(WORKING DATA Opens)

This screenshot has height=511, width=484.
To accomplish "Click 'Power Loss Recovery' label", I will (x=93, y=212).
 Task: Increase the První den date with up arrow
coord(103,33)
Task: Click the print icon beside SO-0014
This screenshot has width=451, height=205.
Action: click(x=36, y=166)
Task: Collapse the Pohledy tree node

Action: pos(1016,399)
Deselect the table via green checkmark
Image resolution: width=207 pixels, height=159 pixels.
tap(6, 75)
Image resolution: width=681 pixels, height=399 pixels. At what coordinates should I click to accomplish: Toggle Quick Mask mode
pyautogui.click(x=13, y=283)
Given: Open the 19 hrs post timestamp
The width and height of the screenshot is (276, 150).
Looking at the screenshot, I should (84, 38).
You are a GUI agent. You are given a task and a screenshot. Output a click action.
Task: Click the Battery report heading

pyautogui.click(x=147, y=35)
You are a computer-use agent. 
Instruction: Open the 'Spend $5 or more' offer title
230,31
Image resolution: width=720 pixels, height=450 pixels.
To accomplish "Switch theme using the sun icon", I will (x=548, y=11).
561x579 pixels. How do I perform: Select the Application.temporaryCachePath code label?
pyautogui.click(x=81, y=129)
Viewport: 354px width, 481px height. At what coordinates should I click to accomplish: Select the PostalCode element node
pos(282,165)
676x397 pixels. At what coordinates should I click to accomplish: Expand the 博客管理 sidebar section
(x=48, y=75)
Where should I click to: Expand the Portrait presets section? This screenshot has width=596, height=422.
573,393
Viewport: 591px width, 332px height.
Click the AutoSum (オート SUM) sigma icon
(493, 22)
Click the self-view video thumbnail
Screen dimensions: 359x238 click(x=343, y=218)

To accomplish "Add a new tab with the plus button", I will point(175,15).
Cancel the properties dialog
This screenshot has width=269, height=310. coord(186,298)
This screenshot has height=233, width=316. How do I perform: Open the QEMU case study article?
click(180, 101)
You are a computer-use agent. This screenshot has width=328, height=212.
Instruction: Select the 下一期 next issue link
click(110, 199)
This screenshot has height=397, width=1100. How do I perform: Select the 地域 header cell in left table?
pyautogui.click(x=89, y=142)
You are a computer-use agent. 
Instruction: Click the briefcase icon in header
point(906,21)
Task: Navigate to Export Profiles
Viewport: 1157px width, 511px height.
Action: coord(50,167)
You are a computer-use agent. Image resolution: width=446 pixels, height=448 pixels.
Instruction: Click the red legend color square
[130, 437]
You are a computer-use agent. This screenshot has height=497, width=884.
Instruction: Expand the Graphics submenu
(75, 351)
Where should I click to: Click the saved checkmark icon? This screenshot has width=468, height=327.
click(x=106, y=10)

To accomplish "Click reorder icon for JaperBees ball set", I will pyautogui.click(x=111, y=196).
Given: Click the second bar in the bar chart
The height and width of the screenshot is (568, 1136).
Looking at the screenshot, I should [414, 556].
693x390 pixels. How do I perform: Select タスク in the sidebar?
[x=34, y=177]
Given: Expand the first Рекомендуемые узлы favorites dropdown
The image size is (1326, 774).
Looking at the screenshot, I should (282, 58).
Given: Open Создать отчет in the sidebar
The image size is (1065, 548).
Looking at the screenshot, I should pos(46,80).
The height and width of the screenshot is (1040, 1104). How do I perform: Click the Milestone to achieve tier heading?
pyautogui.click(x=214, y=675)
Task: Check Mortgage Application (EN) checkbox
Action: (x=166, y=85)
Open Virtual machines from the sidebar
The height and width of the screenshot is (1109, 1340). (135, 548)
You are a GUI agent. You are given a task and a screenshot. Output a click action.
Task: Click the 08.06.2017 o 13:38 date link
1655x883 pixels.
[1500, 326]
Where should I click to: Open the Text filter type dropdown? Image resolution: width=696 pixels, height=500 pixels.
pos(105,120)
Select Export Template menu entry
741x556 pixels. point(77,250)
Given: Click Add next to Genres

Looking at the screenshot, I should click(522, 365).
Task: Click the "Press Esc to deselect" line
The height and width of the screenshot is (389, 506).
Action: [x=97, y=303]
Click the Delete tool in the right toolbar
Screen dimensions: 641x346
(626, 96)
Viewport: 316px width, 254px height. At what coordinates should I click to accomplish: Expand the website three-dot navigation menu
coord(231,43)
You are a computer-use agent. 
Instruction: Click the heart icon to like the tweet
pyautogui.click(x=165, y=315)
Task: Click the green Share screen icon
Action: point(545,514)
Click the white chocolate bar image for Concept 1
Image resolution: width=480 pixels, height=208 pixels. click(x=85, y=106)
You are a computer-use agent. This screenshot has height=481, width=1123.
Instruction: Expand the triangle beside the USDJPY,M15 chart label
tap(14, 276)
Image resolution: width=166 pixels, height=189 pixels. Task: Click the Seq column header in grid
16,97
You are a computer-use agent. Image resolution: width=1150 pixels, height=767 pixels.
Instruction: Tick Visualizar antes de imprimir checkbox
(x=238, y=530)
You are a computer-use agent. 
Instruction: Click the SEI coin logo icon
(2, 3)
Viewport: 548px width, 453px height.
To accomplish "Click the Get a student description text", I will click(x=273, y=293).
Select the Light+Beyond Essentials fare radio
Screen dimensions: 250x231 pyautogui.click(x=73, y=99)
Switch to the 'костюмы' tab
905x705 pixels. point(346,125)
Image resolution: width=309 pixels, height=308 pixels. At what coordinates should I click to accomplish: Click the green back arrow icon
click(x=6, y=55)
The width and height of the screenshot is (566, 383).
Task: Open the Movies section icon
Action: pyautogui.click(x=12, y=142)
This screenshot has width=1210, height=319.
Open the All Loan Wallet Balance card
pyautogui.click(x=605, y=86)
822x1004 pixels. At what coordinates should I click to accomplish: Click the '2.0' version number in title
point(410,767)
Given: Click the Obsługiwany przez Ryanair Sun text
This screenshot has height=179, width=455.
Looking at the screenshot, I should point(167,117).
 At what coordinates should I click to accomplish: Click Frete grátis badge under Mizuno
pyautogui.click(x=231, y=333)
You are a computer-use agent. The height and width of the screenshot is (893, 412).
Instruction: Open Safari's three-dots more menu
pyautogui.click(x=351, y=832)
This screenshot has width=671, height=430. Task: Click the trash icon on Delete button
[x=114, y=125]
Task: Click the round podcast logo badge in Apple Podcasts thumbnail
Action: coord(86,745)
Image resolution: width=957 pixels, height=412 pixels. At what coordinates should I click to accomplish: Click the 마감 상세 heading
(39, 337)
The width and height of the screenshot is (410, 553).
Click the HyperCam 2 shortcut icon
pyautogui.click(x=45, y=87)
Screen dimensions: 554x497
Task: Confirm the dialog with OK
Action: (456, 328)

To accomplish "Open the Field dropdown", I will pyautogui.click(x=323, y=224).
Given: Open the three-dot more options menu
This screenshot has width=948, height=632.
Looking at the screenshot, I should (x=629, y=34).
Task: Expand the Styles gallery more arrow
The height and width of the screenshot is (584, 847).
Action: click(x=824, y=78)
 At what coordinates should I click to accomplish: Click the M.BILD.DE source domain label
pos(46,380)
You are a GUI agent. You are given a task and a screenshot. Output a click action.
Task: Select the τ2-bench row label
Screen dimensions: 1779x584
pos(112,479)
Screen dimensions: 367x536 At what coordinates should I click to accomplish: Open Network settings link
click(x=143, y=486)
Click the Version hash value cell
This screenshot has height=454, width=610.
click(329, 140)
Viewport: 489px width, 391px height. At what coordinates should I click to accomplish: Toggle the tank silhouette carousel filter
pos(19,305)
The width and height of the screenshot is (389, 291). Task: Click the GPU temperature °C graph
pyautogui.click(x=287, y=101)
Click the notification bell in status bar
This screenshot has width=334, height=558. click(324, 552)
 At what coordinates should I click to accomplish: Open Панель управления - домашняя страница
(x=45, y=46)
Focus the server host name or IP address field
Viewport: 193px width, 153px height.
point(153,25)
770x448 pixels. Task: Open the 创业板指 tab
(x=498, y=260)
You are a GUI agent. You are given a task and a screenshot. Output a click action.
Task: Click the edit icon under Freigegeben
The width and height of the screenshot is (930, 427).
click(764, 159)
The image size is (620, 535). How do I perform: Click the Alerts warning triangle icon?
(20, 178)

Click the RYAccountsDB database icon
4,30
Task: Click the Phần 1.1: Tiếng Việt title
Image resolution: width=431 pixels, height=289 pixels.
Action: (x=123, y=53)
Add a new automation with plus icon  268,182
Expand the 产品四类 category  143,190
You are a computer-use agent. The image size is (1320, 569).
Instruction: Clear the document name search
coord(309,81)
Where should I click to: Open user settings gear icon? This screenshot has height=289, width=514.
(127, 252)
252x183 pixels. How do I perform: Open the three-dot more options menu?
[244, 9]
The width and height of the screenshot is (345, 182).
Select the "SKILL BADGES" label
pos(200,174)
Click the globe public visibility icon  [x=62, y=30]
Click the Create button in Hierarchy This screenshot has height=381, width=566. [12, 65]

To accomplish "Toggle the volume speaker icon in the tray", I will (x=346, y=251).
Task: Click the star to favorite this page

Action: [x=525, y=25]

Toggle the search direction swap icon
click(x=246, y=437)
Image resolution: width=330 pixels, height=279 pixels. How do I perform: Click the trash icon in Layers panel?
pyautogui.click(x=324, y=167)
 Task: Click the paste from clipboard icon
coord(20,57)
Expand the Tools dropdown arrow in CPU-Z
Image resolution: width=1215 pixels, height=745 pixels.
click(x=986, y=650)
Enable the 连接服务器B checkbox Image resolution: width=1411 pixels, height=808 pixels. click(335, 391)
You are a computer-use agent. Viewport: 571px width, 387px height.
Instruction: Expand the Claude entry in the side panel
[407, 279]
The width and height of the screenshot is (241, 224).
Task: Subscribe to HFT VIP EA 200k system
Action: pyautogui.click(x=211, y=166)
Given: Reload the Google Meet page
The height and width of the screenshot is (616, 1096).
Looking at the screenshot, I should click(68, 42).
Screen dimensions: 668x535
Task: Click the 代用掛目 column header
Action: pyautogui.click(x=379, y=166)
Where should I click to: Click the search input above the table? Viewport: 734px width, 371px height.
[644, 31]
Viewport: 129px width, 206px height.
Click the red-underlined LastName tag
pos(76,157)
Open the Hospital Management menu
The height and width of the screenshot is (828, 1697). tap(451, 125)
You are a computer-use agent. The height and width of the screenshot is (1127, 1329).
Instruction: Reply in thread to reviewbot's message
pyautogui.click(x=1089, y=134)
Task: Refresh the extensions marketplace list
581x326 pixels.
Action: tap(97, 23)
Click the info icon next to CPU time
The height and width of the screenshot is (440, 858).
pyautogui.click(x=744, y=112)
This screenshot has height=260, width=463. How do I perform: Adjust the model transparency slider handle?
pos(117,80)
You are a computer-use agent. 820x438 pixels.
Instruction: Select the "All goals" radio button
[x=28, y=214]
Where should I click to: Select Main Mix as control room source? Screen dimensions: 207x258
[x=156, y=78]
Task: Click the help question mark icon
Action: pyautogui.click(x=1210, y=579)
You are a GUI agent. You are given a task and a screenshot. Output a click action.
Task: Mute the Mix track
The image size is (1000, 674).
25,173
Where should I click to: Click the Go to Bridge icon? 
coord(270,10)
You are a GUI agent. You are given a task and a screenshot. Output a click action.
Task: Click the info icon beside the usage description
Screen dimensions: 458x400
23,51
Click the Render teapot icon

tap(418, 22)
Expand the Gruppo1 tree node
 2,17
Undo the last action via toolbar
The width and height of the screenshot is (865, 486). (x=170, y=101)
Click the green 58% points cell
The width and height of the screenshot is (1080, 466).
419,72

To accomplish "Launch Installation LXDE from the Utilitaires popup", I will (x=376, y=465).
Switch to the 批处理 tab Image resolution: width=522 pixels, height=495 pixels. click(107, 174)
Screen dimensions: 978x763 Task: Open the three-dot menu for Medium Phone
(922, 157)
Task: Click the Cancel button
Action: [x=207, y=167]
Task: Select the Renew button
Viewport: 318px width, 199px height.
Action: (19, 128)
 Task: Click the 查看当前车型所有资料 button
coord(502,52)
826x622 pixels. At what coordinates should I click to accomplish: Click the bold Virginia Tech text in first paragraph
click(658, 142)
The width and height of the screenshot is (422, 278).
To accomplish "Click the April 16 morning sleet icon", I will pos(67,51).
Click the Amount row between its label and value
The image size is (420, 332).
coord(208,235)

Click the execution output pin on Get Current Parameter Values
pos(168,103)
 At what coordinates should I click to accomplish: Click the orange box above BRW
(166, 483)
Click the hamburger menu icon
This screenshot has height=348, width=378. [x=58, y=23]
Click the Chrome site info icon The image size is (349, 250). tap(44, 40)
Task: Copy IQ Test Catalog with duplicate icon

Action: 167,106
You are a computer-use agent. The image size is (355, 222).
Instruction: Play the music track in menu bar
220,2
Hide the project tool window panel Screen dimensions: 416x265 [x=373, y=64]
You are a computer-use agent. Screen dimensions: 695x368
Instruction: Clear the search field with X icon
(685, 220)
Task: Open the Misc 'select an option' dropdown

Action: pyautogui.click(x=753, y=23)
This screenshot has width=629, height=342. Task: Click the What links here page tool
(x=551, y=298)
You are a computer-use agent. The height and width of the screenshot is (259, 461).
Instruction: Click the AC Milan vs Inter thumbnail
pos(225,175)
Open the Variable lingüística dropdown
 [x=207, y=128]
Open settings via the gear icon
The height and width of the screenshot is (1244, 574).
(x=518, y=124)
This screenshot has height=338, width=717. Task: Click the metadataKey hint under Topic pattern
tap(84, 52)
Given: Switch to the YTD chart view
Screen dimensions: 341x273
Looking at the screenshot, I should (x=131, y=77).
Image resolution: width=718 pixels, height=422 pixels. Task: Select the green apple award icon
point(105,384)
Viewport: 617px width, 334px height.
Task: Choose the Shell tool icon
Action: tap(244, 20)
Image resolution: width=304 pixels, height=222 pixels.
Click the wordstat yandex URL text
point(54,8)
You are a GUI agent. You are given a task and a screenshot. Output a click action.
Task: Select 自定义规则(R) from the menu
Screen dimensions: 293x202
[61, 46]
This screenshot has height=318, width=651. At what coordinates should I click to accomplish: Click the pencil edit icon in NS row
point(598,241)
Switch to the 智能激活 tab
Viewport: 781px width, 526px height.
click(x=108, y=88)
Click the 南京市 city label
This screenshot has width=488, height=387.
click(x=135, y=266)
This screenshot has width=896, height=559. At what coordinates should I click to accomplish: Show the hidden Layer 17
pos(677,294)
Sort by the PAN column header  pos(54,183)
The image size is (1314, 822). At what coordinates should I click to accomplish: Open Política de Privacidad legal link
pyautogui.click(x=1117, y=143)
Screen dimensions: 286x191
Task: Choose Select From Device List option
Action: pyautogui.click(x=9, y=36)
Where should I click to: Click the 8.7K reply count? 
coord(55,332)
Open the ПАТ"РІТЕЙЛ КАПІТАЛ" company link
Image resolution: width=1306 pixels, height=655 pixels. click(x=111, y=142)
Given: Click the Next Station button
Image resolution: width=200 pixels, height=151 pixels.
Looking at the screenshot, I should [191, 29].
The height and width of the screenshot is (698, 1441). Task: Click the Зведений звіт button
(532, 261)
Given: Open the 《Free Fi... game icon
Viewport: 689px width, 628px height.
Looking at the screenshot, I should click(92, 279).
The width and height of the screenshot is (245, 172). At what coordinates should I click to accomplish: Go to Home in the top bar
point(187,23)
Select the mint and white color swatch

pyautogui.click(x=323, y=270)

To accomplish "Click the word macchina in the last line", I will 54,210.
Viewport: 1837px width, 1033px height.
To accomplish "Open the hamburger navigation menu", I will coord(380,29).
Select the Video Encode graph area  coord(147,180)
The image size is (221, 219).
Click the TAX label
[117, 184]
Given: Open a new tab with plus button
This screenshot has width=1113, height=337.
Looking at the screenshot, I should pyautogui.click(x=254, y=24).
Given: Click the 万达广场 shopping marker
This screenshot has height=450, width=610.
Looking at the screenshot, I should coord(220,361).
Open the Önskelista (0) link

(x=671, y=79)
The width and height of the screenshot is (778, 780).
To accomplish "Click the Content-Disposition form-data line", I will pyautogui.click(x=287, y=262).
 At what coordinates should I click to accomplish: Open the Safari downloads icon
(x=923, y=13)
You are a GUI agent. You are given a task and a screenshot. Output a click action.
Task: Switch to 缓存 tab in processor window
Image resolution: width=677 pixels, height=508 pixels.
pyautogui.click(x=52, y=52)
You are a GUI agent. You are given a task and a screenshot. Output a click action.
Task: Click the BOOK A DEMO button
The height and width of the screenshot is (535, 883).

(WORKING DATA Closes)

How many lines of the preceding listing hold the string "plus"? Answer with the number only.

### WRITTEN SOLUTION
3